Machine learning methods show promise to translate univariate biomarker findings into clinically useful multivariate decision support systems. At current, works in major depressive disorder have predominantly focused on neuroimaging and clinical predictor modalities, with genetic, blood-biomarker, and cardiovascular modalities lacking. In addition, the prediction of rehospitalization after an initial inpatient major depressive episode is yet to be explored, despite its clinical importance. To address this gap in the literature, we have used baseline clinical, structural imaging, blood-biomarker, genetic (polygenic risk scores), bioelectrical impedance and electrocardiography predictors to predict rehospitalization within 2 years of an initial inpatient episode of major depression. Three hundred and eighty patients from the ongoing 12-year Bidirect study were included in the analysis (rehospitalized: yes = 102, no = 278).

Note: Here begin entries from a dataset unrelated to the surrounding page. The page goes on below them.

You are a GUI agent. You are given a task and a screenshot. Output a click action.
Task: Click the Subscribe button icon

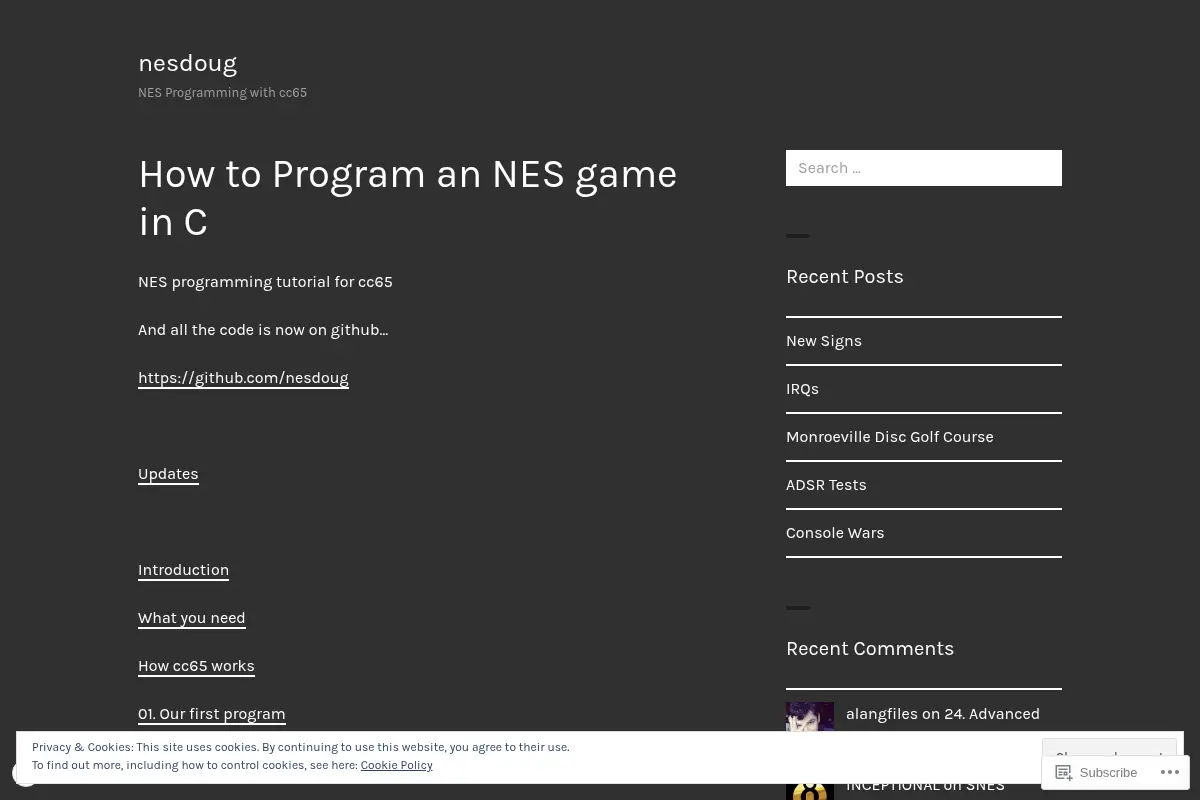(1064, 772)
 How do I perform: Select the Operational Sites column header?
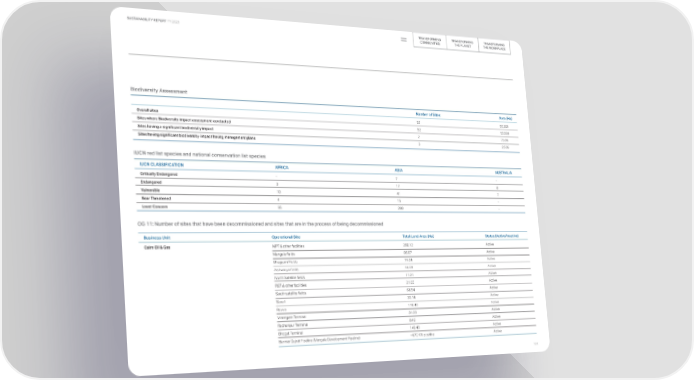286,237
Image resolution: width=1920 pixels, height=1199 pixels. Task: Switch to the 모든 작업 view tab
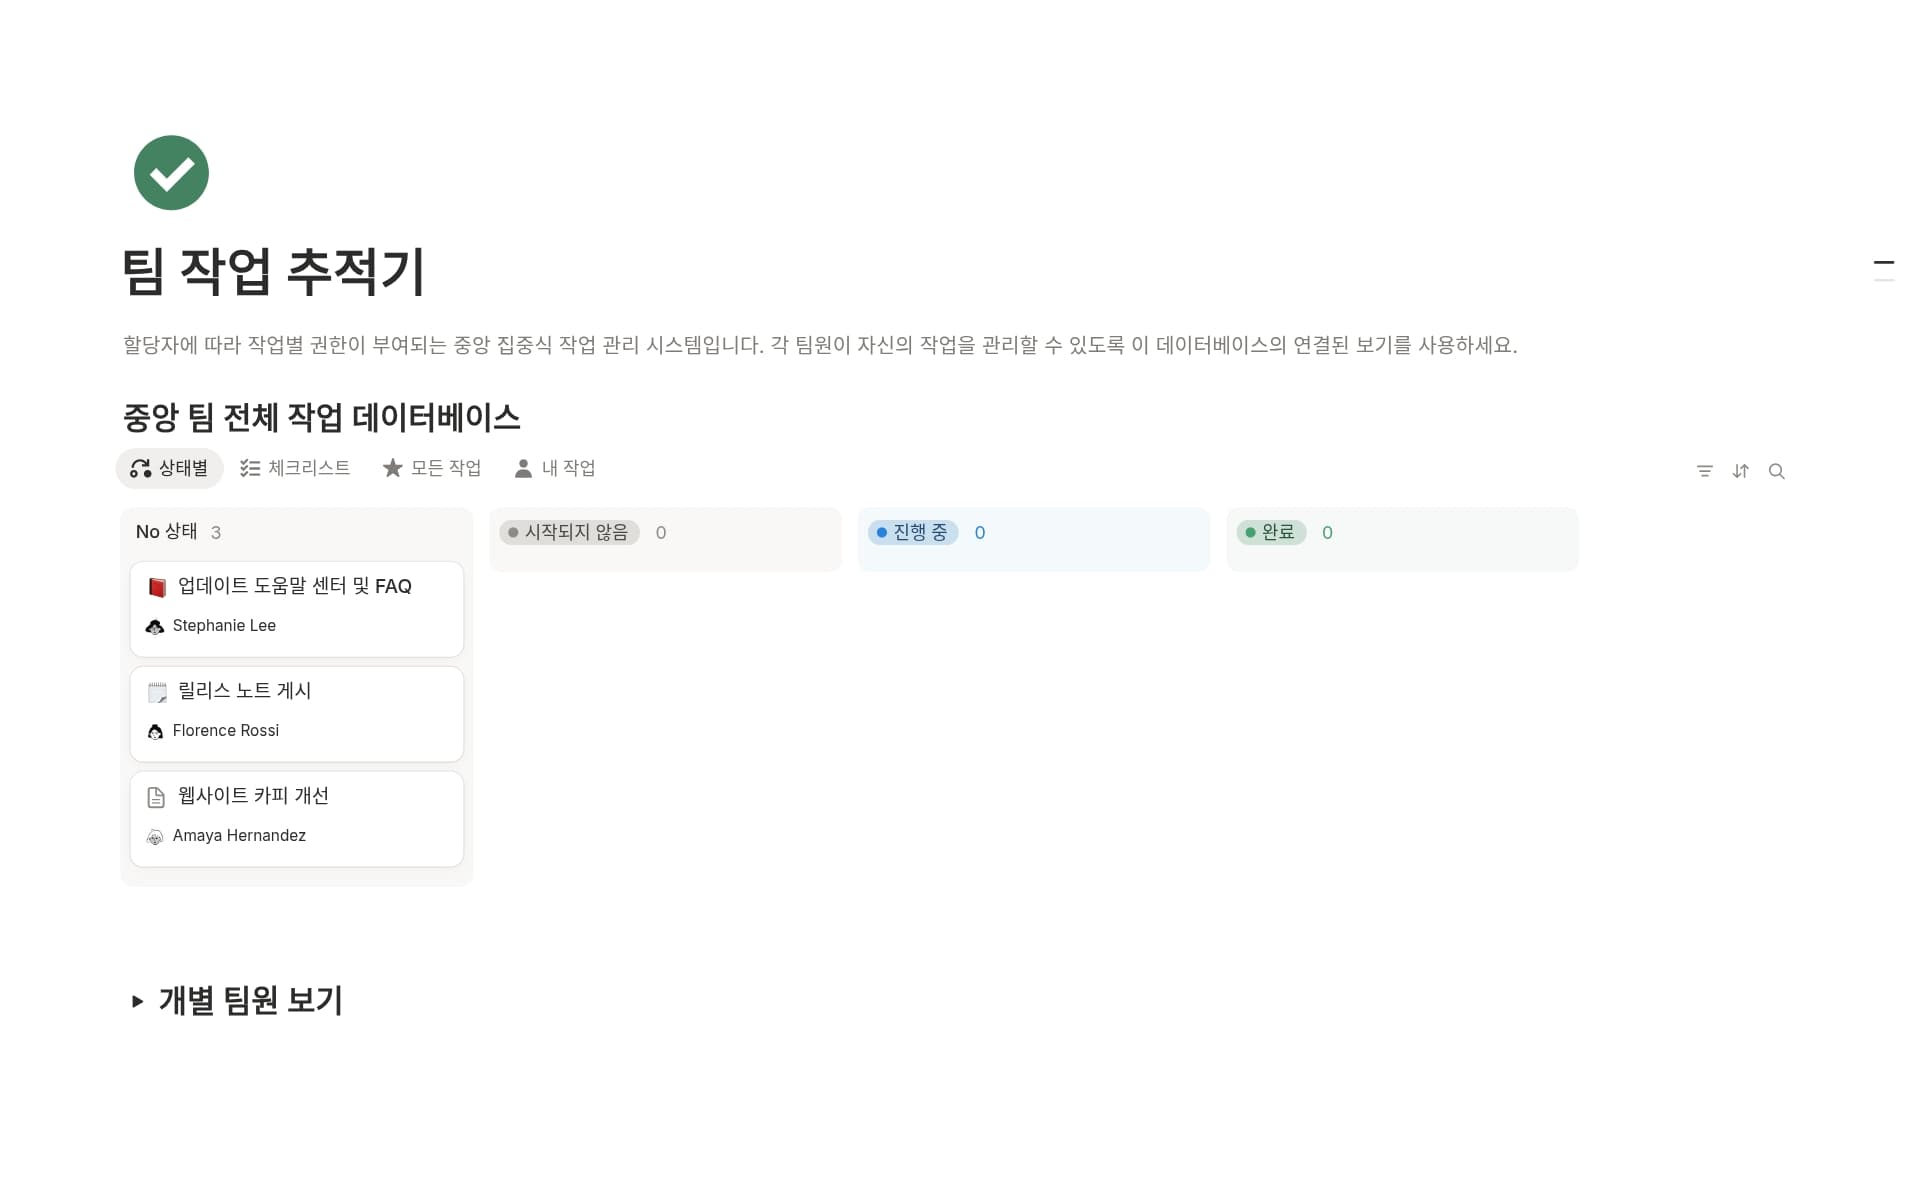432,468
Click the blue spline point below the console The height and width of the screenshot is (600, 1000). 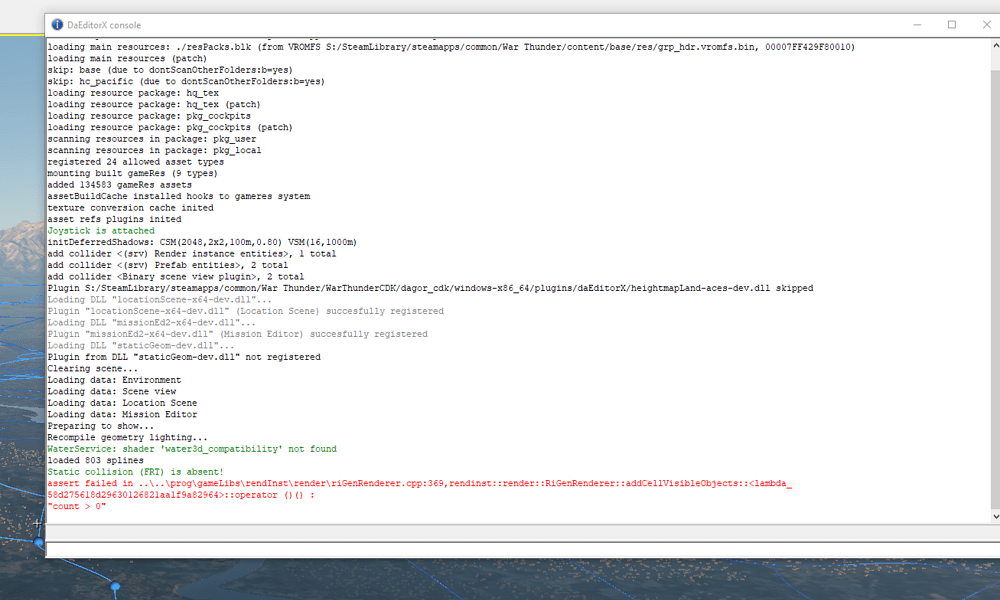click(x=115, y=586)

Inclusion criteria was age ≥35 and <66 years, a current or recent hospitalisation for a major depressive episode and complete structural imaging and genetic data. Optimal performance was achieved with a multimodal panel containing structural imaging, blood-biomarker, clinical, medication type, and sleep quality predictors, attaining a test AUC of 67.74 (p = 9.99−05). This multimodal solution outperformed models based on clinical variables alone, combined biomarkers, and individual data modality prognostication for rehospitalization prediction. This finding points to the potential of predictive models that combine multimodal clinical and biomarker data in the development of clinical decision support systems.